Item 12. Security Ownership of Certain Beneficial Owners and Management and Related Stockholder Matters.

 

The table below shows the number of our shares of common stock beneficially owned as of June 19, 2015 by:

 

•    each person or group known by us to beneficially own more than 5% of our outstanding common stock;
•    each director;
•    each executive officer named in the Summary Compensation Table under the heading “Executive Compensation” above; and
•    all of our current directors and executive officers as a group.

 

The number of shares beneficially owned by each 5% holder, director or executive officer is determined by the rules of the SEC, and the information does not necessarily indicate beneficial ownership for any other purpose.

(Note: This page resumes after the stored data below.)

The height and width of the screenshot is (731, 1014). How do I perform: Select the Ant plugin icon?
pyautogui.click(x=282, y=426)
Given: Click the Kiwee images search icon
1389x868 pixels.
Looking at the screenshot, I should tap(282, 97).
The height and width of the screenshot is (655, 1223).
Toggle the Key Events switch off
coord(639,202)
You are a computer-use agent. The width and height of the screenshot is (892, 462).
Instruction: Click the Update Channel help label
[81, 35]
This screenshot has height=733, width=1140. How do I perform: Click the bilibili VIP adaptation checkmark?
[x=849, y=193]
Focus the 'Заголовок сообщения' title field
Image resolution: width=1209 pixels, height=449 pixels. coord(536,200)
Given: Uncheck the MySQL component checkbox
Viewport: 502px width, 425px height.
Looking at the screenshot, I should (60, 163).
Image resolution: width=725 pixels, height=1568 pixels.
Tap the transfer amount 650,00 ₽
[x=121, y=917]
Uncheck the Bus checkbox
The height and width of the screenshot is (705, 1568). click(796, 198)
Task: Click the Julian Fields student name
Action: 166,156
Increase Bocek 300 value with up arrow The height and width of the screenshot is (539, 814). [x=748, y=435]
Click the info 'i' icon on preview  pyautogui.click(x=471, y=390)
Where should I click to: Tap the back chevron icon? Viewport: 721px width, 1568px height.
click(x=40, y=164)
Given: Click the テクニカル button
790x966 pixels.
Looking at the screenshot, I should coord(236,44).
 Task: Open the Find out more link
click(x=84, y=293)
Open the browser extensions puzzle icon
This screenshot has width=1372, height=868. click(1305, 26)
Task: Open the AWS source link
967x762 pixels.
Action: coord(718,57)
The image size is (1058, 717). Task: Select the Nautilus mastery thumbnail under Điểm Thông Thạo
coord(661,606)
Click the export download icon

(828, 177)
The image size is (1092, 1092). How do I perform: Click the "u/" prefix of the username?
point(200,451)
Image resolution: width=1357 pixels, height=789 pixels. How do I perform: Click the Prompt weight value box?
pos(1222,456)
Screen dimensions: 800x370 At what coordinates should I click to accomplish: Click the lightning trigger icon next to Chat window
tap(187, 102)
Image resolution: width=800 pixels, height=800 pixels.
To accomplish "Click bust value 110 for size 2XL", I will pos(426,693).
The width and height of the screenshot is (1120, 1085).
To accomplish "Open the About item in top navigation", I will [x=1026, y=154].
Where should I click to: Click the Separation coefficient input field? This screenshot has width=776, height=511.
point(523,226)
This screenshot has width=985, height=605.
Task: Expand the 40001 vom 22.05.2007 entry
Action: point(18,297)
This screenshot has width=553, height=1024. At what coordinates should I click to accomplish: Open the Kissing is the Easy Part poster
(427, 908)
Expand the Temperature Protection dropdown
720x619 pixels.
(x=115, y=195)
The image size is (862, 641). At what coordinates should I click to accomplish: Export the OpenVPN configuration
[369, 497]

Under such rules, beneficial ownership includes any shares over which the person or entity has sole or shared voting power or investment power and also any shares that the person or entity can acquire within 60 days of June 19, 2015 through the exercise of any stock option or other right. For purposes of computing the percentage of outstanding shares of common stock held by each person or entity, any shares that the person or entity has the right to acquire within 60 days after June 19, 2015 are deemed to be outstanding with respect to such person or entity but are not deemed to be outstanding for the purpose of computing the percentage of ownership of any other person or entity. Unless otherwise indicated, each person or entity has sole investment and voting power (or shares such power with his or her spouse) over the shares set forth in the following table. The inclusion in the table below of any shares deemed beneficially owned does not constitute an admission of beneficial ownership of those shares.

 

59
 

 

Title of Class  Name and Address of Beneficial
Owner
  Amount and Nature of
Beneficial Owner
  Percent of Class
(3)
 
Common Stock
  Sanjay Sabnani 
20300 Ventura Blvd, Suite 330
Woodland Hills, CA 91364
  18,887,493 shares (1)
CEO, President, Secretary, Treasurer and director
   16.1%
Common Stock  Typhoon Capital Consultants, LLC  (2)
19069 Braemore Road
Northridge, California 91326
  16,210,550 shares
 Beneficial Owner
   13.8%
Common Stock  Jonathan Weiss
c/o 20300 Ventura Blvd., Suite 330
Woodland Hills, California 91364
  1,190,000 shares (4)
CFO
   * 
Common Stock  Richard Corredera
c/o 20300 Ventura Blvd., Suite 330
Woodland Hills, California 91364
  2,360,830  shares
COO
   * 
Common Stock  Jonathan R. Dariyanani
c/o 20300 Ventura Blvd., Suite 330
Woodland Hills, California 91364
  620,000 shares (5)
Director
   * 
Common Stock  James A. Sacks
c/o 20300 Ventura Blvd., Suite 330
Woodland Hills, California 91364
  955,000 shares (6)
Director
   * 
Common Stock  Chuck Timpe
c/o 20300 Ventura Blvd., Suite 330
Woodland Hills, California 91364
  900,000 shares (7)
Director
   * 
Common Stock  Hazim Ansari
c/o 20300 Ventura Blvd., Suite 330
Woodland Hills, California 91364
  3,734,446 shares (8)
Director
   * 
Common Stock  Peter Lee
Evelyn Tower, 14 th Floor, Flat E
North Point, Hong Kong
  5,314,405 shares (9)
Beneficial Owner
   4.4%
Common Stock  Pabos LLC (10)
111 N Sepulveda Blvd Suite 336
Manhattan Beach, CA 90266
  40,532,814  shares (10)
Beneficial Owner
   34.5%
Common Stock  All directors and named executive officers as a group  22,581,938 shares   19.3%

* Denotes less than 1%.

 

60
 

 

(1) Includes 16,210,550 shares, which are held by Typhoon Capital Consultants, LLC, of which Sanjay Sabnani is the beneficial owner, 391,945 shares, which are held by Sabnani IRA, of which Sanjay Sabnani is the beneficial owner, 1,100,000 shares of common stock underlying options granted to Mr. Sabnani, 250,000 restricted common shared awarded to Mr. Sabnani, 34,998 shares issued in relation to the Plaor merger and 900,000 shares held by Sabnani Children Income Trust, of which Sanjay Sabnani may be deemed to have beneficial ownership due to his spouse’s role as sole trustee for this trust. Mr. Sabnani disclaims beneficial ownership of those 900,000 shares, except as to his pecuniary interest therein.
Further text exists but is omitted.